REQUIREMENT: The only thing to send back is the number of lines below that hold the string "Follow".

MATERIAL PROVIDED:
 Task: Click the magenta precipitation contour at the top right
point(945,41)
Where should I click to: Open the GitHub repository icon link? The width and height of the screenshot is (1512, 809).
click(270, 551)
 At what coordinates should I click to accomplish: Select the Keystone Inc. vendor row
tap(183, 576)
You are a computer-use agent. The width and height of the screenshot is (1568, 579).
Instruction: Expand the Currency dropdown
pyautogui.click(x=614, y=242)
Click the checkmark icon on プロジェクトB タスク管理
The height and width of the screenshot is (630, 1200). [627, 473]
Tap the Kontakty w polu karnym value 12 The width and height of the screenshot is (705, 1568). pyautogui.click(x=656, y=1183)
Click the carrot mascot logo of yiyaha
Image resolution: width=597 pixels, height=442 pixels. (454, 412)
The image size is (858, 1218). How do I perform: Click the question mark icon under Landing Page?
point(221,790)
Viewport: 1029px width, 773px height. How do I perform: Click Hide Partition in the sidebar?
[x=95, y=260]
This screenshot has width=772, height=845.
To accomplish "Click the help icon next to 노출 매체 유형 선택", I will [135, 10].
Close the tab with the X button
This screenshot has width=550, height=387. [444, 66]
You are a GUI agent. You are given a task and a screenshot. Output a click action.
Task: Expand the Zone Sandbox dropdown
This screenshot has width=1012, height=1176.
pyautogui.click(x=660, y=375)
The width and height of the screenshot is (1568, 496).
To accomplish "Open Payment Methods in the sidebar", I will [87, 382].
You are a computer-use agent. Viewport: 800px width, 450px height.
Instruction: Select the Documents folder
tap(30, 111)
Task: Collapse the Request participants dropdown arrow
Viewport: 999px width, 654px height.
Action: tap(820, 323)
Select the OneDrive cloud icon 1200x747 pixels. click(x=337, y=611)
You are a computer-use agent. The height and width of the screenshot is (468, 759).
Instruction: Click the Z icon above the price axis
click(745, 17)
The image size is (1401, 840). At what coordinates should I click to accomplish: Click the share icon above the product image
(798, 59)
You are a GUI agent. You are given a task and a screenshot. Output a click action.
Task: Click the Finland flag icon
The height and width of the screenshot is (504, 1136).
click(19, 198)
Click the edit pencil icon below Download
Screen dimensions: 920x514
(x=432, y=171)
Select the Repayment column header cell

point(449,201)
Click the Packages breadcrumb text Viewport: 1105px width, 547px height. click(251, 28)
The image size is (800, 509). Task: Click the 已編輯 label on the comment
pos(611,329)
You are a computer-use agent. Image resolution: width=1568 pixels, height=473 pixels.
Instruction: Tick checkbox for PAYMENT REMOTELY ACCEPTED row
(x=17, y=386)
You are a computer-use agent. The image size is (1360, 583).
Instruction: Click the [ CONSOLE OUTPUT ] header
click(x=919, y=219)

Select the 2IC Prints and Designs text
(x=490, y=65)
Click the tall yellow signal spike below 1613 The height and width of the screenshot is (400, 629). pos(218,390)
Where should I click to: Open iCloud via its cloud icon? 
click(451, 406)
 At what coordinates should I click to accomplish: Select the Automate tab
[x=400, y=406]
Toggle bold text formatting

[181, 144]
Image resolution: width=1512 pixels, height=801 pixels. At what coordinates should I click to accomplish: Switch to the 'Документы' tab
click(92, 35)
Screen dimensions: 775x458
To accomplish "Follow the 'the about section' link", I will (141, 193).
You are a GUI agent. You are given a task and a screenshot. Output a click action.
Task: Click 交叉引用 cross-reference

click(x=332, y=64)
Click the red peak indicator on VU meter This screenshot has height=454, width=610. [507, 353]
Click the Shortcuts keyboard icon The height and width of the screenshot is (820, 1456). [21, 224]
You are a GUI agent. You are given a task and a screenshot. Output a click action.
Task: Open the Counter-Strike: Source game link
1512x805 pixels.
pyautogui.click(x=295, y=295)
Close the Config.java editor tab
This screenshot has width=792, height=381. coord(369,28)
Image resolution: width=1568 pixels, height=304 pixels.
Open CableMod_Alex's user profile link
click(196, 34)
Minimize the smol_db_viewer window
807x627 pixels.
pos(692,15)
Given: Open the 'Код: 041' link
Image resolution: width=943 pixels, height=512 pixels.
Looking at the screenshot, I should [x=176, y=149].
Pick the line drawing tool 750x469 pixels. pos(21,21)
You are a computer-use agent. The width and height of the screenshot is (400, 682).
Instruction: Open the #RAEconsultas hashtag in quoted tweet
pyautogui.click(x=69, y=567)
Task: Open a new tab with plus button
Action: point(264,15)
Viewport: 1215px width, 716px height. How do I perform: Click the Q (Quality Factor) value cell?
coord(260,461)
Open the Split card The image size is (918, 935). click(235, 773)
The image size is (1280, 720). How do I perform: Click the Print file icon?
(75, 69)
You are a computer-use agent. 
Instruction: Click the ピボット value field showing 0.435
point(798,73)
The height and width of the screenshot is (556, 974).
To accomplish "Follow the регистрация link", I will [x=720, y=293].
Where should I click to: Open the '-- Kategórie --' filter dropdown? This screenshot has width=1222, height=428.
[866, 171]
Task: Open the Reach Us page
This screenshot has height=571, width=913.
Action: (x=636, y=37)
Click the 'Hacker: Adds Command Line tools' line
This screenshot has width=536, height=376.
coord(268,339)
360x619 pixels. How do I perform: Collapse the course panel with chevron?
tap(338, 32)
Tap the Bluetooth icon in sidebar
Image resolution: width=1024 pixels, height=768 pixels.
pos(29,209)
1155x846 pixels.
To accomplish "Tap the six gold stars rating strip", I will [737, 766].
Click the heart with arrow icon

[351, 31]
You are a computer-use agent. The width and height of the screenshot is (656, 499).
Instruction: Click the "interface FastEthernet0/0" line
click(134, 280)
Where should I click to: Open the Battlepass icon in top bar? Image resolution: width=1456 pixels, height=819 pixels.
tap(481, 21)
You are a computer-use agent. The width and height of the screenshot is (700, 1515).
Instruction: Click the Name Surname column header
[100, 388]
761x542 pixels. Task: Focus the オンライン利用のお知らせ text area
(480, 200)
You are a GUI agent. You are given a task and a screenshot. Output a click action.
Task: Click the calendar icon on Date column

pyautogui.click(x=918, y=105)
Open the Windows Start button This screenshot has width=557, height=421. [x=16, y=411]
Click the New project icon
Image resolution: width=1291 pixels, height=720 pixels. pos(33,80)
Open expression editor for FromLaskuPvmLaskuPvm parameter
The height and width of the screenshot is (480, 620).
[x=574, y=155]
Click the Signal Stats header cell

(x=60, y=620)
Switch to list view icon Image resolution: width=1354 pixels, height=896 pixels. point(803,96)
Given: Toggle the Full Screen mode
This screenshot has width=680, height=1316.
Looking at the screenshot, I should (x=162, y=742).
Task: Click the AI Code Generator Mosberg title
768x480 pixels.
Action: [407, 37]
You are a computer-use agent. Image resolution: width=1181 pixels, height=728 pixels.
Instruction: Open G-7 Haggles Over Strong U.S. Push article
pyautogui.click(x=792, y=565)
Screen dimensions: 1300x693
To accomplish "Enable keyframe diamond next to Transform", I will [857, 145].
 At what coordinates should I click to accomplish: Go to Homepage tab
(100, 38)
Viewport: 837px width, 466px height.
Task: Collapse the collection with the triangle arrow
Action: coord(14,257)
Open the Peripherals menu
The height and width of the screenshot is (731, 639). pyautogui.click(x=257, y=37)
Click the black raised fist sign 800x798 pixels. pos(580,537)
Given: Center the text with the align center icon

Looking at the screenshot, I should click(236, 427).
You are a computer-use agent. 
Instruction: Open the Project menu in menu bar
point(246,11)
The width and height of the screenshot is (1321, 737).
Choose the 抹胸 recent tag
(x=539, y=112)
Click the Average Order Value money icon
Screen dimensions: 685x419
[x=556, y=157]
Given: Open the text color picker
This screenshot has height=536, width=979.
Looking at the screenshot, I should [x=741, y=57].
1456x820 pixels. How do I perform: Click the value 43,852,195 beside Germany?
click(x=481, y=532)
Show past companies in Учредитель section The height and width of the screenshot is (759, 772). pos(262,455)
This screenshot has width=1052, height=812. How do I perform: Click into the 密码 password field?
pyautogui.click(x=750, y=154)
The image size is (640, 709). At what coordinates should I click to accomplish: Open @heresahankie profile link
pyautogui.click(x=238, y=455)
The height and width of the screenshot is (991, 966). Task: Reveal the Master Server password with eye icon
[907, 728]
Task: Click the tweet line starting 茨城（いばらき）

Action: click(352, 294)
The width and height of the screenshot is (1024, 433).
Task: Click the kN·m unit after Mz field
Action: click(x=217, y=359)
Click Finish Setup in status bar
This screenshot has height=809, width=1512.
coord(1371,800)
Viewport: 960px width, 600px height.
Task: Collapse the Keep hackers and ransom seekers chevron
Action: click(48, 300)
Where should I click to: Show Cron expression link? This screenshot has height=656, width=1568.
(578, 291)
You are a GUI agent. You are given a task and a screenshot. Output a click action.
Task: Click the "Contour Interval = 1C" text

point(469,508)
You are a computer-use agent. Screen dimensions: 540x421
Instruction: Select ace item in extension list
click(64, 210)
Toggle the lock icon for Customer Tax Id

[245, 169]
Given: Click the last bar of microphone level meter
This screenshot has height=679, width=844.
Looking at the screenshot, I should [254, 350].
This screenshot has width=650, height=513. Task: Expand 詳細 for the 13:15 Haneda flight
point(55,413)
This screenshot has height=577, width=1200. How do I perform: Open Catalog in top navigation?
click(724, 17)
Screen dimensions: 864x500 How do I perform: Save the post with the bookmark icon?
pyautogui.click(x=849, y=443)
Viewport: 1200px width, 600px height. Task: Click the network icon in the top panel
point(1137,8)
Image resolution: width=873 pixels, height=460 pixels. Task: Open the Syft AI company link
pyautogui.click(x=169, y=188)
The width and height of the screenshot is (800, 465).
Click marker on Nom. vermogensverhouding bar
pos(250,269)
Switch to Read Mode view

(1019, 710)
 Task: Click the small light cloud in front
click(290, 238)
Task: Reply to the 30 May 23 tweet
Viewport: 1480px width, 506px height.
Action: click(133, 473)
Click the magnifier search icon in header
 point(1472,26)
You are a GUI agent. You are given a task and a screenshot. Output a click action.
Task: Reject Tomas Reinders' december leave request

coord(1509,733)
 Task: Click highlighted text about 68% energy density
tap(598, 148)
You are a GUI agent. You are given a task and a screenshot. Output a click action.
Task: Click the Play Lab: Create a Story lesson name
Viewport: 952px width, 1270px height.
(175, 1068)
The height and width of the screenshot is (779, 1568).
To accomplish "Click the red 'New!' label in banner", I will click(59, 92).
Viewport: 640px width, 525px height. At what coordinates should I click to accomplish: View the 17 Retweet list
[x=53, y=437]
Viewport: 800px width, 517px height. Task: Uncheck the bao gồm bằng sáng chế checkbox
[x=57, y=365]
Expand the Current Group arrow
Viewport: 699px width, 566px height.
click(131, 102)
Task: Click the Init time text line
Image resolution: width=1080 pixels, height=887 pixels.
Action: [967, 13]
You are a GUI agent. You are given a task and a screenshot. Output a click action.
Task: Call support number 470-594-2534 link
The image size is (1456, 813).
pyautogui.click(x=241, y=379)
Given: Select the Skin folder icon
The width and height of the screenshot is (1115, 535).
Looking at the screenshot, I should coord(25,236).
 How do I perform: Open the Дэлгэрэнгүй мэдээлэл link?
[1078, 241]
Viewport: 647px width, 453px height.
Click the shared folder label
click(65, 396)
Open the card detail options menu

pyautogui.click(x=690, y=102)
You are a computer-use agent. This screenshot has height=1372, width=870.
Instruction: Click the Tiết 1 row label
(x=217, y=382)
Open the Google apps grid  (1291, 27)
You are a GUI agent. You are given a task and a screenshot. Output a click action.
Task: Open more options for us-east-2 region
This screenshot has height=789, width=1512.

COMPLETED EXERCISE: 2